What investors should consider is rotating into big-cap institutional favorites, since that is where money is likely to be strongest on any rally attempts. But there is a lot of debate on just what those institutional darlings are. There has been a breach of trust in the FANG stocks of Facebook (NASDAQ:FB), Amazon (NASDAQ:AMZN), Netflix (NASDAQ:NFLX) and Google/Alphabet (GOOGL). The sectors of tech, industrials, aerospace/defense, biotech and consumer discretionary all led the market to new all-time highs in the first week of October before the market swooned.

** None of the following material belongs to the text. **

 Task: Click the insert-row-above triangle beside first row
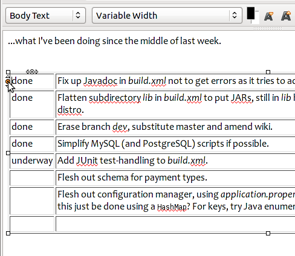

Paying up for utilities, health care and consumer staples is the most alluring path investors might want to take, but is it smart? The answer is that no one really knows until we get past the mid-term elections, get through the second half of earnings season and obtain more data on the domestic economy.

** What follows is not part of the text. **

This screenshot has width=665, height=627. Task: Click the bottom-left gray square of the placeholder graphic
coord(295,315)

My Cash Machine high-yield advisory service pays a current yield of 9.05% with a portfolio consisting of 22 holdings, one of which is a market volatility hedge exchange-traded fund (ETF) that has helped to cushion the blow of the current sell-off. On Aug. 10, I recommended investors put 10% of their investible capital in the iPath S&P 500 VIX Short Futures ETN (VXX) at a price of $30. As of last Friday, shares of VXX traded at $40.

Investors seeking yield in assets that are sensitive to higher rates and inflation should click here to visit my website and take a hard look at Cash Machine as way to generate a constant return approaching double-digit percentages when the market is facing what likely will be a long period of consolidation. Going forward, I think investors are going to be more defensively minded after the white-washing correction of this month that will go down in history as one of the swiftest and most painful.

Market shakeouts are never fun or easy to absorb, but they are constructive to the long-term health of the bull market. Over 2,500 companies are set to report earnings over the next three weeks. When the investing world digests the thrust of the just how well the economy performed in the third quarter, I believe the market will reward those who took measures to position their portfolios for a slower growth bull market for 2019.